# Dark circles under eyes - fixer



## diddyskipper (Oct 13, 2008)

Hi guys,

Thought I'd post a recommendation.  Was in Aldi and I saw they have a concealer pen type thing similar to Touche Eclat YSL.  I get dark circles under my eyes and really need it, but can't afford YSL at mo (or ever, damn credit crunch!!)  Anyway it's £3.50 so I got it and it's marvelous.  When DP came home he noticed the diff straight away and thought I'd put loads of make up on!!  So if you have same prob as me, give it a go. The packaging is pretty shoddy and it looks cheap, but hey it works!
M


----------



## poppy05 (Apr 10, 2006)

Hi

Thanks for that, ive not bought any touche eclat for ages
so i shall be nipping to aldi this weekend i think


----------



## dancingqueen (Jan 12, 2006)

Oh i think i better get myself over then lol.

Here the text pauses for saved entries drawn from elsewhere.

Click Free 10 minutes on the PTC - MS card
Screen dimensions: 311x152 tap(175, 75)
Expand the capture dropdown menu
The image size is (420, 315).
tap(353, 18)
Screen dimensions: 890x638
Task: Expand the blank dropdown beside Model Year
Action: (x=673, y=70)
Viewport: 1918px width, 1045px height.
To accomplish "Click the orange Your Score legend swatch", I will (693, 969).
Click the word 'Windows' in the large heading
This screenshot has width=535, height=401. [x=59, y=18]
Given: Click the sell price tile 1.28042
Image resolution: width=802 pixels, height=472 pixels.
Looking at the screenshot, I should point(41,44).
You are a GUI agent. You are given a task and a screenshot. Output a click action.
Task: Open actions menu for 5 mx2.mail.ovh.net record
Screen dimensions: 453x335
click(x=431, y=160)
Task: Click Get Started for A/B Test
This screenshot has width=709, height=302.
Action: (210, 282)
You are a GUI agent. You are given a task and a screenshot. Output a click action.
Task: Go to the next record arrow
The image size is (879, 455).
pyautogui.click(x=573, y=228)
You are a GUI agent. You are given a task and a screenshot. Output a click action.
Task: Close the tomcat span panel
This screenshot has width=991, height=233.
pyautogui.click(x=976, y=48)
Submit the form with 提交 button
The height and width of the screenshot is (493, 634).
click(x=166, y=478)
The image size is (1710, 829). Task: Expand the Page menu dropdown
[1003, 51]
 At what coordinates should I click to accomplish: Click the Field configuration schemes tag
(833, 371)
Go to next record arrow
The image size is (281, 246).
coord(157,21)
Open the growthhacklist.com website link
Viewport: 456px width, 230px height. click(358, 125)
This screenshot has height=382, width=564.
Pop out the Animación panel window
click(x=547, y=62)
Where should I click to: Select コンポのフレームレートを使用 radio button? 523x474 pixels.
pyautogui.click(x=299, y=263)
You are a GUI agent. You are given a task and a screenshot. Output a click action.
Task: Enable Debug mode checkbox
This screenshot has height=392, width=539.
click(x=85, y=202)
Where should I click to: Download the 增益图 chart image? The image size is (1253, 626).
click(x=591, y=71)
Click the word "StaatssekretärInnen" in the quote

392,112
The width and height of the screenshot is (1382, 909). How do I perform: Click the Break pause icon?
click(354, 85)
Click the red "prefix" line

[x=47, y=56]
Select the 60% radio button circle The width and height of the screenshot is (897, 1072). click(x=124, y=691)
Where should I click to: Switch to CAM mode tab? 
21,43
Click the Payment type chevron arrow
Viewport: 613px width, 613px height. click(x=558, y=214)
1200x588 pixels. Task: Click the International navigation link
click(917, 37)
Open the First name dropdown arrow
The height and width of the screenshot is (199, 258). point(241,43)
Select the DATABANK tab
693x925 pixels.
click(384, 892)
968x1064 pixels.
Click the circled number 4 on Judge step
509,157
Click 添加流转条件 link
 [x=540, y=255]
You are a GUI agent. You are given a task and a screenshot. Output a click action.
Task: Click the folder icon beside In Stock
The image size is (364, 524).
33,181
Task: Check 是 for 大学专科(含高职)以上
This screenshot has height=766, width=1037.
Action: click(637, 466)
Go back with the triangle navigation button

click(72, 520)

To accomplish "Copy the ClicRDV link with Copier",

Ive been meaning to try out their moisturiser as everyone seems to be raving about it at the moment

Thanks for the recomendation xx


----------



## diddyskipper (Oct 13, 2008)

Oh I forgot to say ladies,

Do not be tempted by their mascara.  I tried it yesterday and looked like a have been punched in both eyes!  Smudges so easily and I still can't get it off below by bottom lashes.  Have had to try the 'smokey' eyed look today to try and hide it plus extra lashings of concealer


----------



## diddyskipper (Oct 13, 2008)

LMAO!!!!


----------